- EXERCISE PROMPT -
Please copy out every line of the listing below in which the word "computer" appears.
━━━━━ EXTRACTED DATA
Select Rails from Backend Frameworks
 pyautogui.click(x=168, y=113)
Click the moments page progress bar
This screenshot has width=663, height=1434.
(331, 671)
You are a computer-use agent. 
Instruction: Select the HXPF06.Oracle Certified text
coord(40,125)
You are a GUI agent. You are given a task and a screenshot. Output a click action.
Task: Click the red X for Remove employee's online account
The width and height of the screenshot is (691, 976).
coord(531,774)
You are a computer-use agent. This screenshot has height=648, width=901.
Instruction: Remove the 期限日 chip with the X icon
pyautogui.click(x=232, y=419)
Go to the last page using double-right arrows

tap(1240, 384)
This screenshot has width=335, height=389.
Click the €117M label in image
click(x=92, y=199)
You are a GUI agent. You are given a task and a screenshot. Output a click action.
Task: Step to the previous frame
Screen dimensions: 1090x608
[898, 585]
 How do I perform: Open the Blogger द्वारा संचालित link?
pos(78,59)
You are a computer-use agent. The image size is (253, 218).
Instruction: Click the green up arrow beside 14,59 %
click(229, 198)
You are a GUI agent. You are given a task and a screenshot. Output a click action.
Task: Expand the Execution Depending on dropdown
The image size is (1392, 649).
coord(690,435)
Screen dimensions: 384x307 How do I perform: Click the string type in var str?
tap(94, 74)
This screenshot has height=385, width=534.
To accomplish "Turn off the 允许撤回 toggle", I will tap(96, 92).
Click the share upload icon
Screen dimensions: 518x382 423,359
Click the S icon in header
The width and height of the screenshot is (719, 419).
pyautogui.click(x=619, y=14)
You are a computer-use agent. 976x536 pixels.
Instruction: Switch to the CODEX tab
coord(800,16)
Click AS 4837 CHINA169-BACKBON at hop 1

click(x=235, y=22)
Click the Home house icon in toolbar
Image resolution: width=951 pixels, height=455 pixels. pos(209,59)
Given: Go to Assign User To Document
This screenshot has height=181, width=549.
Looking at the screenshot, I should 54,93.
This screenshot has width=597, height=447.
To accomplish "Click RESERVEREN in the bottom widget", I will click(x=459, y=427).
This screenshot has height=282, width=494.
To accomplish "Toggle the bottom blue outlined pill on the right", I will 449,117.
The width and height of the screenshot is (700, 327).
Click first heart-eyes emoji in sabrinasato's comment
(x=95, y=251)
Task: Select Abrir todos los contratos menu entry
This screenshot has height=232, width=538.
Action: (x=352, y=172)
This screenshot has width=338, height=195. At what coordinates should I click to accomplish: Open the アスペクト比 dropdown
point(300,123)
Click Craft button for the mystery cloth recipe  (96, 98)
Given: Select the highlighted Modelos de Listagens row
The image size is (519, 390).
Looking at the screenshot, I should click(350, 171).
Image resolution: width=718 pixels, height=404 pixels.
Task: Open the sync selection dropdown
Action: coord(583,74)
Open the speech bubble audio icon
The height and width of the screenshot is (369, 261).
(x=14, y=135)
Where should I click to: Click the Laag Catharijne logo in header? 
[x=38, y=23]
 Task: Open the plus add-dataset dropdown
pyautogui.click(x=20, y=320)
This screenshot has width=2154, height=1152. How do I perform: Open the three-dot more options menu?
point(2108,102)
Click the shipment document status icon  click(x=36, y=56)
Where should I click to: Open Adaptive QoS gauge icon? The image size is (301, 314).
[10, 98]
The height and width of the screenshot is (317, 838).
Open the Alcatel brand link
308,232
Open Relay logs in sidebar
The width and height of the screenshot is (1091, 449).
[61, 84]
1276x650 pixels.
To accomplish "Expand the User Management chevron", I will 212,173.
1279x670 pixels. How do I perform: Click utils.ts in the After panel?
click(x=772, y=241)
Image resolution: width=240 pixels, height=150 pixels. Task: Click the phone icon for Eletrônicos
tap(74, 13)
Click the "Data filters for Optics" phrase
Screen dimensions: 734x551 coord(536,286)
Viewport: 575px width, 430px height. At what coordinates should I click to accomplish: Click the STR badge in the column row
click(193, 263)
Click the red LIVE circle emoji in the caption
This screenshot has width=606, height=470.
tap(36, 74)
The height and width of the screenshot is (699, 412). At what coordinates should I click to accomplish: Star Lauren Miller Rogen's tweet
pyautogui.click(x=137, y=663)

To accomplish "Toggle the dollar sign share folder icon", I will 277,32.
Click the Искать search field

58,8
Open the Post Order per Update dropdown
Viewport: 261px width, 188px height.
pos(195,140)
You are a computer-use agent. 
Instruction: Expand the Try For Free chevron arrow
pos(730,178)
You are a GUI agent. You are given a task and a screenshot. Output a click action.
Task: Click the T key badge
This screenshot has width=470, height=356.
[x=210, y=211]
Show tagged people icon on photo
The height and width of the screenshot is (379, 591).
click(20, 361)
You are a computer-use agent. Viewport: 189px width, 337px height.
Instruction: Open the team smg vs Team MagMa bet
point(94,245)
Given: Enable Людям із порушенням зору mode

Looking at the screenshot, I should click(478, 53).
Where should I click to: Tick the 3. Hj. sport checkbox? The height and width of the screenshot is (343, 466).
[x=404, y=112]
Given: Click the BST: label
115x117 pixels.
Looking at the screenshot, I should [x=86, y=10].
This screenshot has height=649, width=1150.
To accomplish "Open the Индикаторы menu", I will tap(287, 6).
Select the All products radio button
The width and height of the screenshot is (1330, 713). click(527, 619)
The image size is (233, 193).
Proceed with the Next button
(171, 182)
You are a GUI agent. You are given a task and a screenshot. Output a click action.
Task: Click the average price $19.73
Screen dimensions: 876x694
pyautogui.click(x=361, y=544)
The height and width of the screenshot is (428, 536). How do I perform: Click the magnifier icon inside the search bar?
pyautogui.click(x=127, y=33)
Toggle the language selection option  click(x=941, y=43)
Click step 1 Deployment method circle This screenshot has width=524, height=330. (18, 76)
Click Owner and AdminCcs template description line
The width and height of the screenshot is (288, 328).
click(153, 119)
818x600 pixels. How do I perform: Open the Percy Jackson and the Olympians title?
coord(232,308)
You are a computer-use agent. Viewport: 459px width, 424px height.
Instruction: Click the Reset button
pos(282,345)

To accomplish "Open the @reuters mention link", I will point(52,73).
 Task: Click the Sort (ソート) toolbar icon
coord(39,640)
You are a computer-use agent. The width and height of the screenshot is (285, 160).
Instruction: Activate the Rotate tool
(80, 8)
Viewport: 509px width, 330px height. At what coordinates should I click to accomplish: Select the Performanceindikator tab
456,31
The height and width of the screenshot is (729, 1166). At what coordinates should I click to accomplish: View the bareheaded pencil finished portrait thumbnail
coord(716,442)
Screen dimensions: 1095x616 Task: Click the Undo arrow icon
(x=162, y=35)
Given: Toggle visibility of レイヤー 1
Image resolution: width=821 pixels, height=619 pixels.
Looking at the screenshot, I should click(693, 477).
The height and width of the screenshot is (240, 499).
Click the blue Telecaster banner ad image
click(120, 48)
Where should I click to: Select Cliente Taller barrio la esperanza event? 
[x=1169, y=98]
━━━━━━━━━━
- YOUR RESPONSE -
You are a computer-use agent. 
You are a computer-use agent. This screenshot has height=648, width=901.
You are a computer-use agent. The image size is (253, 218).
You are a computer-use agent. 976x536 pixels.
You are a computer-use agent. 
You are a computer-use agent. Viewport: 189px width, 337px height.
You are a computer-use agent. Viewport: 459px width, 424px height.
You are a computer-use agent. The width and height of the screenshot is (285, 160).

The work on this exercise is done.